En un sistema democrático con un saludable equilibrio de poder, una coalición gobernante puede ser cuestionada o reemplazada por la oposición. Eso es precisamente lo que falta en la UE, ya que el Tratado de Lisboa requiere que los miembros de la Comisión Europea sean seleccionados por criterios de su "compromiso europeo". Esto, en la práctica, significa que cualquiera que tenga un punto de vista discrepante jamás podría convertirse en miembro de la Comisión, algo que recuerda siniestramente al comunismo. El Artículo 4 de la Constitución checoslovaca de 1960, por ejemplo, especifica:
La principal fuerza en la sociedad y el Estado es la vanguardia de la clase obrera, el Partido Comunista de Checoslovaquia, una unión de combate voluntaria de los ciudadanos más activos y expertos de las filas de los obreros, los campesinos e intelectuales.

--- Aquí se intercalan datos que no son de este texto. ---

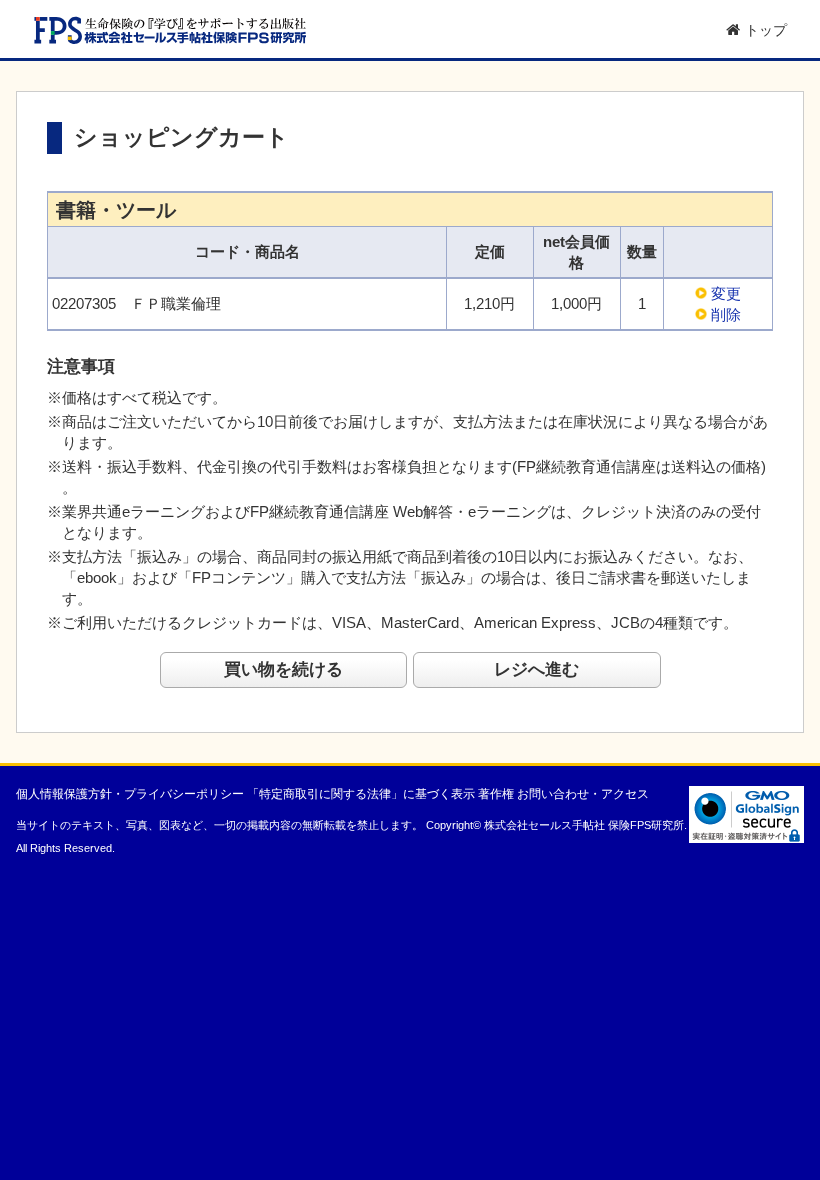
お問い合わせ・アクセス (583, 794)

El Artículo 11 de la Constitución de Corea del Norte incluye una directriz similar:
La República Democrática Popular de Corea del Norte realizará todas las actividades bajo el liderazgo del Partido de los Trabajadores de Corea.
Como demuestra constantemente la historia, donde no hay oposición, se pierde la libertad.
En su libro de 1840, La democracia en América, el prestigioso diplomático e historiador francés Alexis de Tocqueville escribió:
Si el despotismo lograra establecerse en las naciones democráticas de hoy, tendría probablemente un carácter diferente. Sería más exhaustivo y más suave, y degradaría a los hombres sin atormentarlos. [...]
El soberano, tras tomar a los individuos uno a uno con sus poderosas manos y manipularlos a su capricho, extiende sus brazos sobre la sociedad entera. Cubre su superficie con una pequeña malla de reglas complicadas, minuciosas y uniformes, entre las que ni los espíritus más originales ni las almas más vigorosas son capaces de abrirse paso para emerger de la masa. No destruye las voluntades del hombre pero las ablanda, las doblega y las dirige. Rara vez obliga a alguien a actuar, pero se opone constantemente a la acción. No destruye las cosas, pero las impide nacer. En vez de tiranizar, inhibe, reprime, debilita, apaga, embrutece y al final reduce a cada nación a un rebaño de animales tímidos e industriosos, cuyo pastor es el Gobierno.
De Tocqueville escribió esto hace casi dos siglos enteros, pero se podrían aplicar fácil –y espeluznantemente– a la Europa de hoy.